**Exercise directions**:
Every line of the records below from the line with "Where should I click to: Play" up to and including the line with "Expand the Dev Tools dropdown menu" must be reproduced exactly, and no line outside that range.

**Available data**:
════
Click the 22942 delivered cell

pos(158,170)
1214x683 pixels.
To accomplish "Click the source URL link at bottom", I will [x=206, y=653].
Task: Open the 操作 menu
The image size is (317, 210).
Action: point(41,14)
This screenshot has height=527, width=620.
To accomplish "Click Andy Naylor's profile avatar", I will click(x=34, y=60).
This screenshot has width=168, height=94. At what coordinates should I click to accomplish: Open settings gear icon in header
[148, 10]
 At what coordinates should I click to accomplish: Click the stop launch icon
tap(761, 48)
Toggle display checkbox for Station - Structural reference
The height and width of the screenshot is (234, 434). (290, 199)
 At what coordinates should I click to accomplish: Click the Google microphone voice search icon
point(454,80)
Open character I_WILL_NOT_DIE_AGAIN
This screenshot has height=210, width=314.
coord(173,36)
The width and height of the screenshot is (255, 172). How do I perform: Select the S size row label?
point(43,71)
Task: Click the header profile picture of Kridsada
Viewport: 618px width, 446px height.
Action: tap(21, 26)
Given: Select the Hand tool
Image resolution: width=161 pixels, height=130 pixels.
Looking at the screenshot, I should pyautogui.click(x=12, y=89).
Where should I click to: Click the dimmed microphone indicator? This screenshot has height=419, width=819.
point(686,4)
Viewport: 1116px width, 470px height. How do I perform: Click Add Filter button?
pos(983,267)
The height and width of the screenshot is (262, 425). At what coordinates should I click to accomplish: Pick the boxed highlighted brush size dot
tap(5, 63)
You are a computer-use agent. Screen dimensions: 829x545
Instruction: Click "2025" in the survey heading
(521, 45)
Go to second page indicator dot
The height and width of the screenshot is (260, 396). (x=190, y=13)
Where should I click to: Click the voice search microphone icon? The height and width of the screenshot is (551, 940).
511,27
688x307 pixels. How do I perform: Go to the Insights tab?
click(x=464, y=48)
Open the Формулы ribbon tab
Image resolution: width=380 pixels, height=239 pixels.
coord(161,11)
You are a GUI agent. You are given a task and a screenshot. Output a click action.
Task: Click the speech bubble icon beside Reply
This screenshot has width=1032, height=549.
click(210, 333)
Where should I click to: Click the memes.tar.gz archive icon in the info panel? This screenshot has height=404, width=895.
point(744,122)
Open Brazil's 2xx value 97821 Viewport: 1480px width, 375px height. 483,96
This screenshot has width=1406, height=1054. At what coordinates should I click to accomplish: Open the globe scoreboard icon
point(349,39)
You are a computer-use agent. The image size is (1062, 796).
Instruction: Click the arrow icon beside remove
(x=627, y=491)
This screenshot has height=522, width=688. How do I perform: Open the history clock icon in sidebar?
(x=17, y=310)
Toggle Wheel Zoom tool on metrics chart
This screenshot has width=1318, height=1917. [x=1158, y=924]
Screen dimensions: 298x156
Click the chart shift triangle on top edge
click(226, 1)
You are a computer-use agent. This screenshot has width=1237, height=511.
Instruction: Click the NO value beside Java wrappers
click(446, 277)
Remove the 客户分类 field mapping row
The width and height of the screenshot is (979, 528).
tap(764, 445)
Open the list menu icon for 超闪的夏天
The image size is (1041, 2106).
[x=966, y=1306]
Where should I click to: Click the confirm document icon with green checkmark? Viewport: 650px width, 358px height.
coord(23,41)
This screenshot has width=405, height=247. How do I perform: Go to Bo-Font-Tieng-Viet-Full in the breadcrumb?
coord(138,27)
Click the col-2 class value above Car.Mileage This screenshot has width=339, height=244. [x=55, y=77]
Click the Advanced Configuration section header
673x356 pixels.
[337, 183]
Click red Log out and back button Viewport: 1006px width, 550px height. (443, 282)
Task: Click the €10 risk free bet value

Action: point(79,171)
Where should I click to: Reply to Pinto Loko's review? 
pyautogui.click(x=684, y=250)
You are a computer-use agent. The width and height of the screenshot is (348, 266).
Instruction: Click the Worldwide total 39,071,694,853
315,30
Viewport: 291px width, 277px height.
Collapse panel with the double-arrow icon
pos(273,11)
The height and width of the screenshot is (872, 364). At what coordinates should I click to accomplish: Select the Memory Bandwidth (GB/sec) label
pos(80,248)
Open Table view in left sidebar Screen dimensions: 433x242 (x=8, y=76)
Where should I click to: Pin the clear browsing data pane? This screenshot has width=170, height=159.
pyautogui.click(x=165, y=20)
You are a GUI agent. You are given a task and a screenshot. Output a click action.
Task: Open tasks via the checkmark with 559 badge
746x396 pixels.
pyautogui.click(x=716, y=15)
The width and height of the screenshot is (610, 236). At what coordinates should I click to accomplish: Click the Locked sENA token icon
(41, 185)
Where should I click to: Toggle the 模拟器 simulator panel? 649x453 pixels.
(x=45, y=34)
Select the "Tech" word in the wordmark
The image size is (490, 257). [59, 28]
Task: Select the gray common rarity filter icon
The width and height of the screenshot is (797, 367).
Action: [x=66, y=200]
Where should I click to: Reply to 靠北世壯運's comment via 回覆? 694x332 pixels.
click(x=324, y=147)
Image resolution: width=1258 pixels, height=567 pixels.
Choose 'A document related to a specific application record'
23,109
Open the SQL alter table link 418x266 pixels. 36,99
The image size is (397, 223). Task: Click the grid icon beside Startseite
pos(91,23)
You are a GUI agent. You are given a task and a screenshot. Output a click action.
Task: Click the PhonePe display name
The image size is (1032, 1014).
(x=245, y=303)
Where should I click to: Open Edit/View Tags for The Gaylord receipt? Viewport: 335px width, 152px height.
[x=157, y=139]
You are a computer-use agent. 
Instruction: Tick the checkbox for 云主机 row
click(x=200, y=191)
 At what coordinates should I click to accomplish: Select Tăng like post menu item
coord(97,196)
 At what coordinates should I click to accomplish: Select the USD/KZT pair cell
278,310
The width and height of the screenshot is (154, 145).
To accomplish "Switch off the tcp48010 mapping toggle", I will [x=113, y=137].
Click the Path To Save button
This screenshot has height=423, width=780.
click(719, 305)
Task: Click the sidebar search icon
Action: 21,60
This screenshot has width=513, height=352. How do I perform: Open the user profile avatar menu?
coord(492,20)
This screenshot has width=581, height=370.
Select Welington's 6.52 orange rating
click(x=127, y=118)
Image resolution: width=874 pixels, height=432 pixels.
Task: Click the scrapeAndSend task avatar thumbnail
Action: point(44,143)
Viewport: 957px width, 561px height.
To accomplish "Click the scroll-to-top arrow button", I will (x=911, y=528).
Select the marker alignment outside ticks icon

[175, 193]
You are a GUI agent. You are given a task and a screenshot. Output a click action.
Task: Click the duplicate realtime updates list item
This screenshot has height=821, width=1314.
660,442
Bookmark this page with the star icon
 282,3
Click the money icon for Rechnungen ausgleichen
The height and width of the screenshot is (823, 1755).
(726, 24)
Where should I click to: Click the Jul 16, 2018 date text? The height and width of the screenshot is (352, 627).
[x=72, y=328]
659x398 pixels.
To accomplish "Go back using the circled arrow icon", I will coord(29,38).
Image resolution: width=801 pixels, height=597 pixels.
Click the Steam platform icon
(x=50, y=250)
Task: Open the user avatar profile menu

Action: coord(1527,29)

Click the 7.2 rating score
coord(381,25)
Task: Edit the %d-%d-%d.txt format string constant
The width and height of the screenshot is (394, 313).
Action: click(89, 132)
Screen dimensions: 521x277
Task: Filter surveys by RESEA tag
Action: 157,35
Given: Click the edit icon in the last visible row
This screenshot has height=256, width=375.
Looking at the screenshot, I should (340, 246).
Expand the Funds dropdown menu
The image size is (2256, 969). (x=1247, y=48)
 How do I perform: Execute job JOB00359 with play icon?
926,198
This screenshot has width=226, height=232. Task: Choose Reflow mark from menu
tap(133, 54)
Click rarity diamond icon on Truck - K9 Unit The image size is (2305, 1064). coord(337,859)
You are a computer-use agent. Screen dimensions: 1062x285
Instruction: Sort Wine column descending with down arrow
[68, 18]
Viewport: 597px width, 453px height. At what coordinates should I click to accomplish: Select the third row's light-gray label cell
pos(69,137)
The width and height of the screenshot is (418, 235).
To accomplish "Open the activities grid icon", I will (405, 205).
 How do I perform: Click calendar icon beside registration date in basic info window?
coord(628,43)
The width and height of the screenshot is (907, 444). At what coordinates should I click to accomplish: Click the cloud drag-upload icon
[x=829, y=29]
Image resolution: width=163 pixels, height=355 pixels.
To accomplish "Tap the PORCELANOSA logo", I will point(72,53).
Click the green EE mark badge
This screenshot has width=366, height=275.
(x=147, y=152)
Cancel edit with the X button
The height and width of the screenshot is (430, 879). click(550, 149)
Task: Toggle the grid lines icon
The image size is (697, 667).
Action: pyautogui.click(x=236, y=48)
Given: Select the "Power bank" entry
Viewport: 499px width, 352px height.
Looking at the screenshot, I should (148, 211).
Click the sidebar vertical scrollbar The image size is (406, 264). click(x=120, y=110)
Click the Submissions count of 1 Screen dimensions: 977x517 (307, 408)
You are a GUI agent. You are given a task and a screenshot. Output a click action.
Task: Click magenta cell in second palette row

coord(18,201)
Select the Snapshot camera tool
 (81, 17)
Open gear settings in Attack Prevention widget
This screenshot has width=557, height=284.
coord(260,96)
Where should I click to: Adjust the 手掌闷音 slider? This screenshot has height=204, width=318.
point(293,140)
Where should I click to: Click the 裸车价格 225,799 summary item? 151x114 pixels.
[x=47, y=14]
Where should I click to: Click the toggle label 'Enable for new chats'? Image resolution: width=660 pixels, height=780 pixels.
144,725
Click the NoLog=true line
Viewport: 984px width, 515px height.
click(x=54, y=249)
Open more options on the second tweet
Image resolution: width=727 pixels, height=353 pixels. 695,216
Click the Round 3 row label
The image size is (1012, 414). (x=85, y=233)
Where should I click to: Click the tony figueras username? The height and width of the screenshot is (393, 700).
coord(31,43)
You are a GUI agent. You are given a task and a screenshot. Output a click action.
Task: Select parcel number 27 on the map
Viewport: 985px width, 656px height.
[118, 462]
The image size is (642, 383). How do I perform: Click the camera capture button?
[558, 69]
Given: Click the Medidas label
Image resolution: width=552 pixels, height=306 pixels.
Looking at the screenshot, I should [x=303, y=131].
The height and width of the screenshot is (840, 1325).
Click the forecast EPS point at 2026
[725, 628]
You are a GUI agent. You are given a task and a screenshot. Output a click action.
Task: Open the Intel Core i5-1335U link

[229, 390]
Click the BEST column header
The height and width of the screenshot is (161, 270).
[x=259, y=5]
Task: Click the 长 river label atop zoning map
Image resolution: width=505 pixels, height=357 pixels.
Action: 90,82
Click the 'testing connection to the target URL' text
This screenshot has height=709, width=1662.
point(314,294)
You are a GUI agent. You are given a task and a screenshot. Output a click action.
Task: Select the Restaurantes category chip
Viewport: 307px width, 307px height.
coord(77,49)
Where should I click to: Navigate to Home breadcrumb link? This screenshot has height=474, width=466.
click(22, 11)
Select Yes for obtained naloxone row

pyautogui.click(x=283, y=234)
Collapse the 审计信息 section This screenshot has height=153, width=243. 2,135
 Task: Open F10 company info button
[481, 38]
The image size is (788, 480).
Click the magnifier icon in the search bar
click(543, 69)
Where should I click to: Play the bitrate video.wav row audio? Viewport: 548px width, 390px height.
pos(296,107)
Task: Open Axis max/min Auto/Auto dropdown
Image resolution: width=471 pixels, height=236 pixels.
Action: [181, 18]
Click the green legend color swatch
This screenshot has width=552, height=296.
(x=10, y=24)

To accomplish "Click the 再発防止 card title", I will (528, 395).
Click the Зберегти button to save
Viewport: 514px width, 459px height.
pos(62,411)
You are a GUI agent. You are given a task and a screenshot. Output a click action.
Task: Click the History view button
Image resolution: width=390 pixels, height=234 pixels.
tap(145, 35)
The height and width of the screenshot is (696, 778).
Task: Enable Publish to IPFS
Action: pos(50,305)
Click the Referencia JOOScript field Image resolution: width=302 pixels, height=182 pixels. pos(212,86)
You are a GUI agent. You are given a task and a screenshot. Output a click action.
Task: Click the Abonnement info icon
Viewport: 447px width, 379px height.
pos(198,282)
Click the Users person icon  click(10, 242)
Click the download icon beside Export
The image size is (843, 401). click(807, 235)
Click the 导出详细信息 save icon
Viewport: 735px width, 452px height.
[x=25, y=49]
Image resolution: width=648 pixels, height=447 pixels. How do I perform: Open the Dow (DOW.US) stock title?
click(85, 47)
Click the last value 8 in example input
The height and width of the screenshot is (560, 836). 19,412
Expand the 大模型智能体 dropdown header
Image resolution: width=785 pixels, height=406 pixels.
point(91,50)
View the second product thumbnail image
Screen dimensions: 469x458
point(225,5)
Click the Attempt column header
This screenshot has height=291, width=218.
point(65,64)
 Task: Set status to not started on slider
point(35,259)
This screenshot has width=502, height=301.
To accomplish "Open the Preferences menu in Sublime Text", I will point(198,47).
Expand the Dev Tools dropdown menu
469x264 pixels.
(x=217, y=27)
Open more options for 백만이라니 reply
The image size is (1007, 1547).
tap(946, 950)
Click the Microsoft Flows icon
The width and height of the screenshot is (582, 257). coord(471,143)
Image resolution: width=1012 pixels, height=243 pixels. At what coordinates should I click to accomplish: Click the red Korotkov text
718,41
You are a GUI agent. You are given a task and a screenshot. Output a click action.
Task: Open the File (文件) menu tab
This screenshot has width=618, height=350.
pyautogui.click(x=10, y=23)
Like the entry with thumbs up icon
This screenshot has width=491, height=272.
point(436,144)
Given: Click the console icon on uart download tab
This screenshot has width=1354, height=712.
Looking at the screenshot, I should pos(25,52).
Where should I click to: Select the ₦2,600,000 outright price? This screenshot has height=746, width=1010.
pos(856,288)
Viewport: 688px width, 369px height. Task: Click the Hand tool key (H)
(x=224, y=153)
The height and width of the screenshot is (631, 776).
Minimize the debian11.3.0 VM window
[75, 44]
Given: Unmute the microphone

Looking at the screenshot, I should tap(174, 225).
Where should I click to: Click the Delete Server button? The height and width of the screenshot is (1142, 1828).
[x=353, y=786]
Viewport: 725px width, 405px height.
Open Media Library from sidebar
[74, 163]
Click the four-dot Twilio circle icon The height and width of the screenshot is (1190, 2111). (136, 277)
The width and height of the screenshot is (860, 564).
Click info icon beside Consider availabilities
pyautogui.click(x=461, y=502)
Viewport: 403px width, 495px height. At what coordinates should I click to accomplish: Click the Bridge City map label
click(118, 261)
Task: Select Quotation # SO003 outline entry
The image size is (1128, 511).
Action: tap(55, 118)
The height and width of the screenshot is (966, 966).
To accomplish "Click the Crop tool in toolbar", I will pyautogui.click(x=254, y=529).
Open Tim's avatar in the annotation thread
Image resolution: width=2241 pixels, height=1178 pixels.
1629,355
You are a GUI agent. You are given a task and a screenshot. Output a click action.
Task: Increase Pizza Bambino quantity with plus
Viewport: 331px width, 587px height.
════
**Task answer**:
Where should I click to: Play the bitrate video.wav row audio? Viewport: 548px width, 390px height.
pos(296,107)
Task: Open Axis max/min Auto/Auto dropdown
Image resolution: width=471 pixels, height=236 pixels.
Action: [181, 18]
Click the green legend color swatch
This screenshot has width=552, height=296.
(x=10, y=24)

To accomplish "Click the 再発防止 card title", I will (528, 395).
Click the Зберегти button to save
Viewport: 514px width, 459px height.
pos(62,411)
You are a GUI agent. You are given a task and a screenshot. Output a click action.
Task: Click the History view button
Image resolution: width=390 pixels, height=234 pixels.
tap(145, 35)
The height and width of the screenshot is (696, 778).
Task: Enable Publish to IPFS
Action: pos(50,305)
Click the Referencia JOOScript field Image resolution: width=302 pixels, height=182 pixels. pos(212,86)
You are a GUI agent. You are given a task and a screenshot. Output a click action.
Task: Click the Abonnement info icon
Viewport: 447px width, 379px height.
pos(198,282)
Click the Users person icon  click(10, 242)
Click the download icon beside Export
The image size is (843, 401). click(807, 235)
Click the 导出详细信息 save icon
Viewport: 735px width, 452px height.
[x=25, y=49]
Image resolution: width=648 pixels, height=447 pixels. How do I perform: Open the Dow (DOW.US) stock title?
click(85, 47)
Click the last value 8 in example input
The height and width of the screenshot is (560, 836). 19,412
Expand the 大模型智能体 dropdown header
Image resolution: width=785 pixels, height=406 pixels.
point(91,50)
View the second product thumbnail image
Screen dimensions: 469x458
point(225,5)
Click the Attempt column header
This screenshot has height=291, width=218.
point(65,64)
 Task: Set status to not started on slider
point(35,259)
This screenshot has width=502, height=301.
To accomplish "Open the Preferences menu in Sublime Text", I will point(198,47).
Expand the Dev Tools dropdown menu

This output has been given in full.